RPC mechanism for a file transfer across a network

Page 18: Distributed System Lab

Remote procedure call (RPC) is an Inter-process communication technology that allows a computer program to cause a subroutine or procedure to execute in another address space(commonly on another computer on a shared network) without the programmer explicitly coding the details for this remote interaction. That is, the programmer would write essentially the same code whether the subroutine is local to the executing program, or remote.

How RPC Works

An RPC is analogous to a function call. Like a function call, when an RPC is made, the calling arguments are passed to the remote procedure and the caller waits for a response to be returned from the remote procedure. Figure  shows the flow of activity that takes place during an RPC call between two networked systems. The client makes a procedure call that sends a request to the server and waits. The thread is blocked from processing until either a reply is received, or it times out. When the request arrives, the server calls a dispatch routine that performs the requested service, and sends the reply to the client.
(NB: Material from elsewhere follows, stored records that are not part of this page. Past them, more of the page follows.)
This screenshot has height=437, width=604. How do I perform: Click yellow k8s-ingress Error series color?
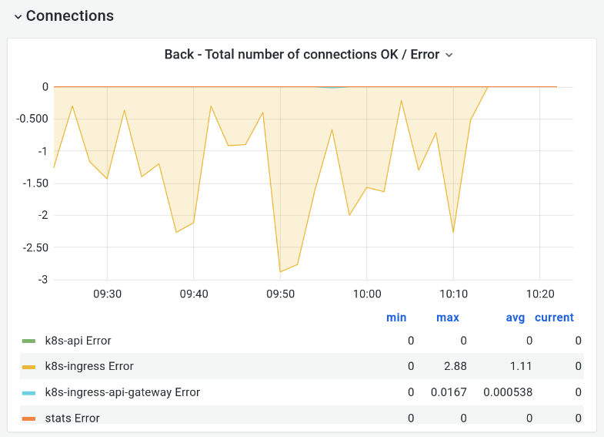click(x=29, y=367)
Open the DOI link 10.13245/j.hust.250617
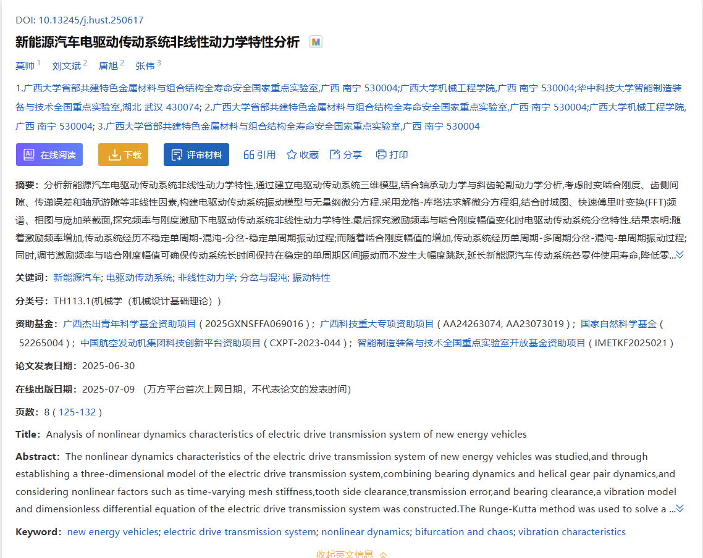Screen dimensions: 703x558 click(x=91, y=20)
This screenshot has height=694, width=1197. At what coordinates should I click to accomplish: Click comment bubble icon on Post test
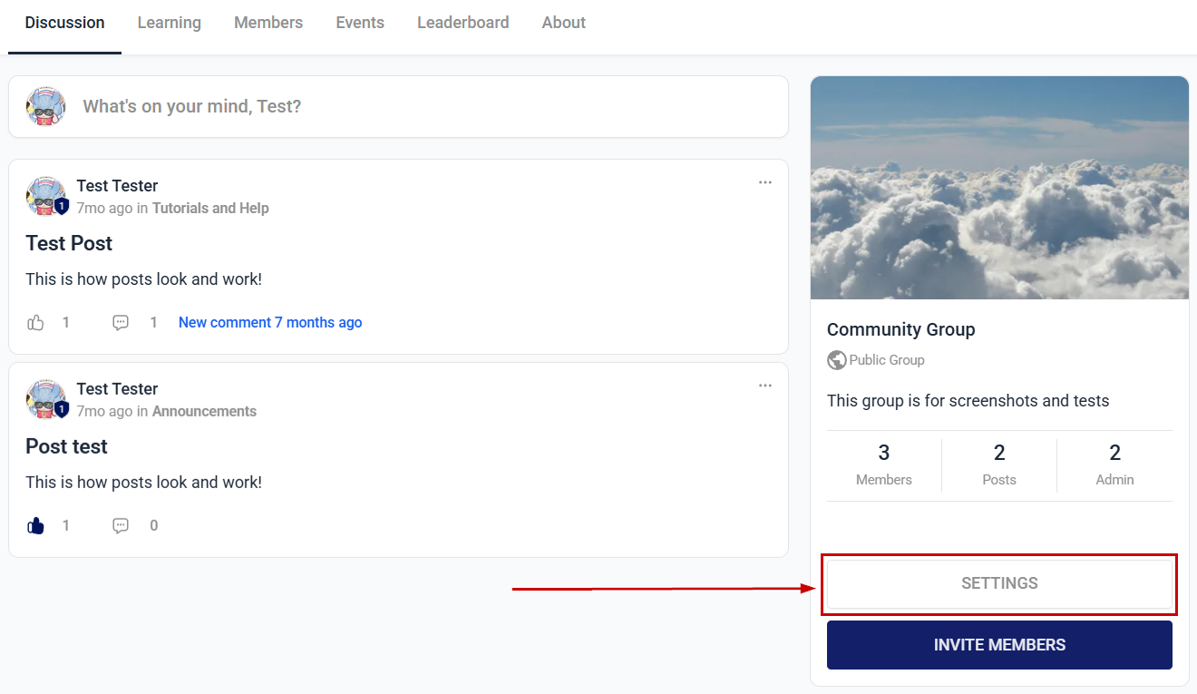tap(121, 525)
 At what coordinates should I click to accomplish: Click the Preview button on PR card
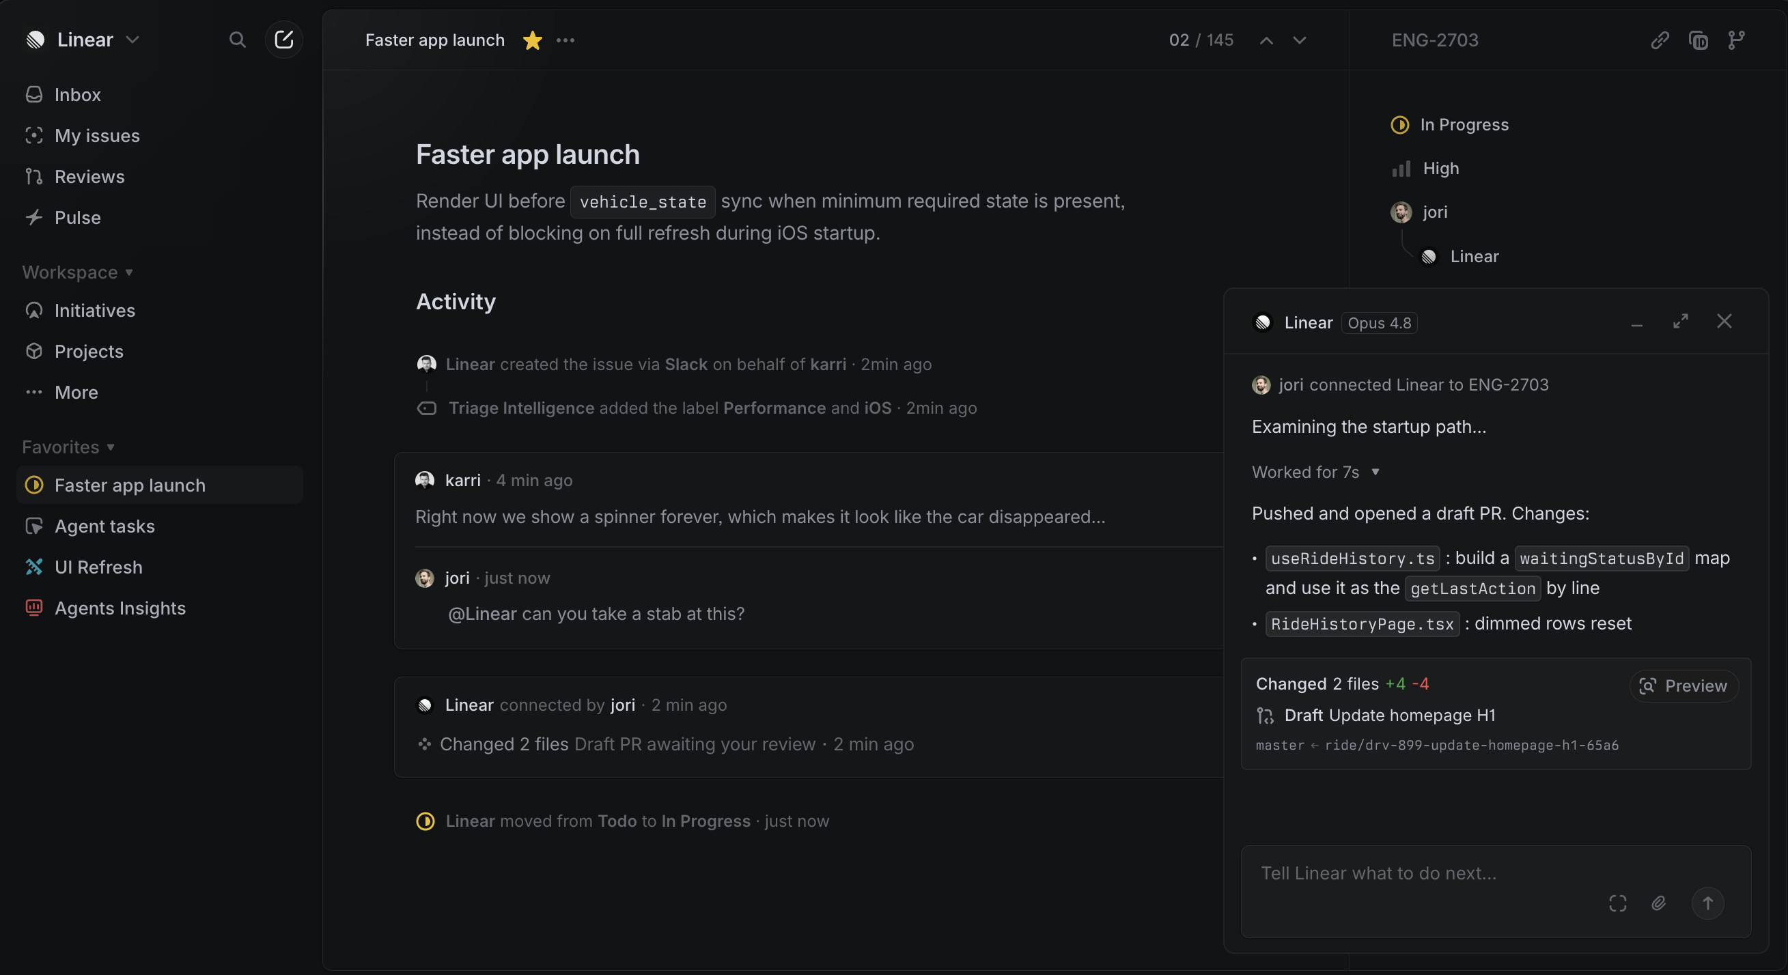click(x=1683, y=686)
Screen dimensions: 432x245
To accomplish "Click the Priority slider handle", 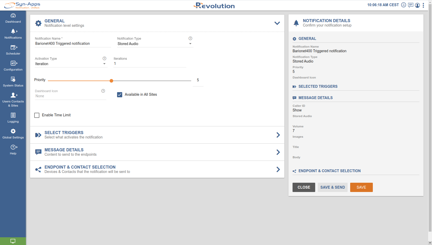I will point(111,81).
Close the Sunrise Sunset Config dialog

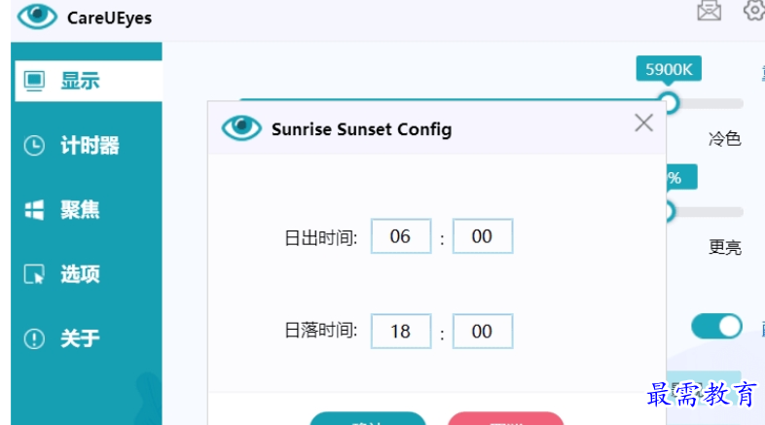click(x=643, y=124)
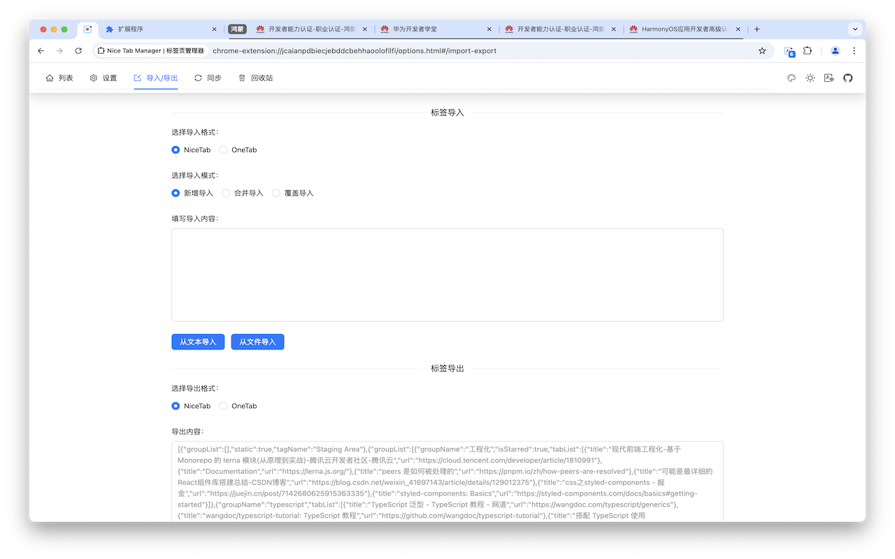Select OneTab as export format
The width and height of the screenshot is (895, 559).
pos(222,405)
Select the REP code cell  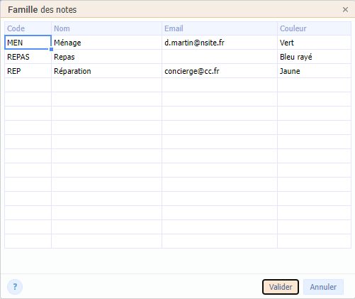click(x=28, y=71)
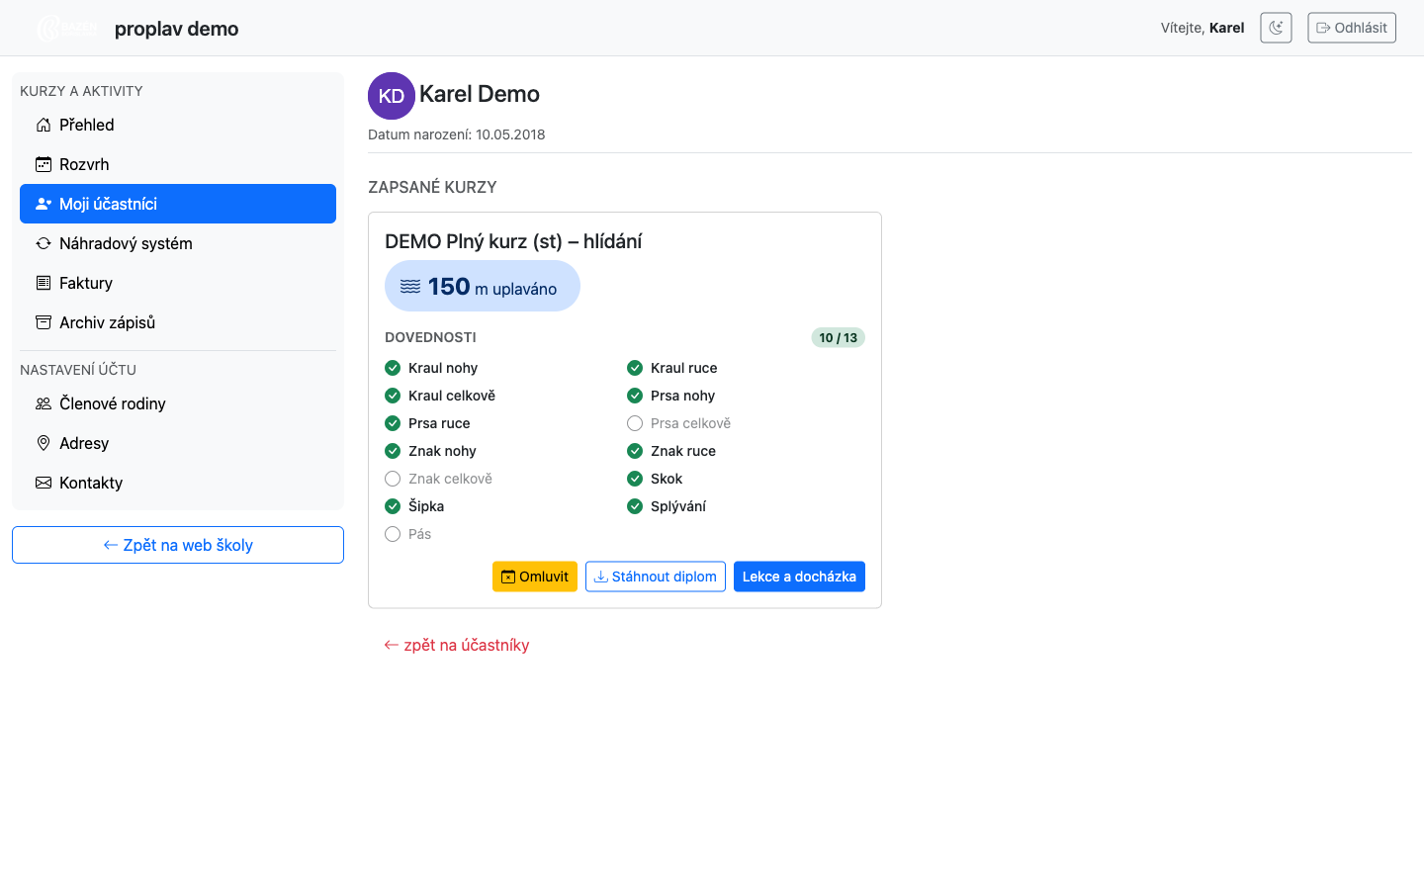The image size is (1424, 890).
Task: Click the house icon beside Přehled
Action: pyautogui.click(x=44, y=125)
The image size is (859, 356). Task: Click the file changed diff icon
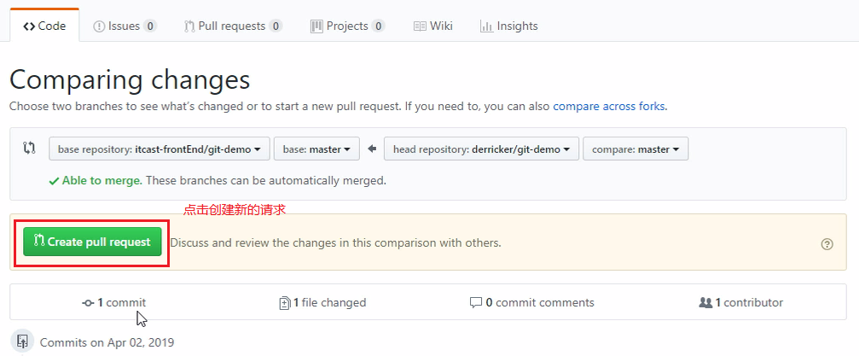[x=285, y=302]
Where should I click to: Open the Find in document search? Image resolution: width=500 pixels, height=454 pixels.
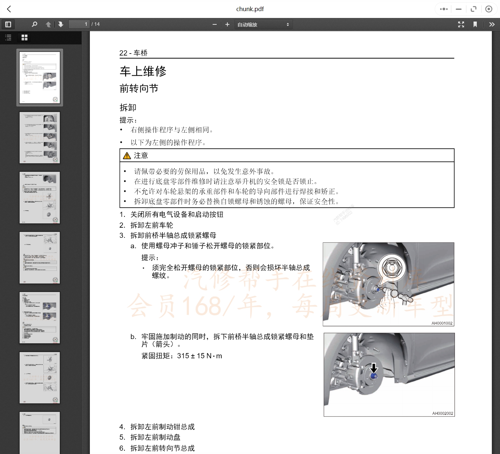click(34, 24)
After the RPC call is completed, the client program continues. RPC specifically supports network applications.

 

Fig Remote Procedure Calling Mechanism A remote procedure is uniquely identified by the triple: (program number, version number, procedure number) The program number identifies a group of related remote procedures, each of which has a unique procedure number. A program may consist of one or more versions. Each version consists of a collection of procedures which are available to be called remotely. Version numbers enable multiple versions of an RPC protocol to be available simultaneously. Each version contains a a number of procedures that can be called remotely. Each procedure has a procedure number.

RPC Application Development

Consider an example:A client/server lookup in a personal database on a remote machine. Assuming that we cannot access the database from the local machine (via NFS).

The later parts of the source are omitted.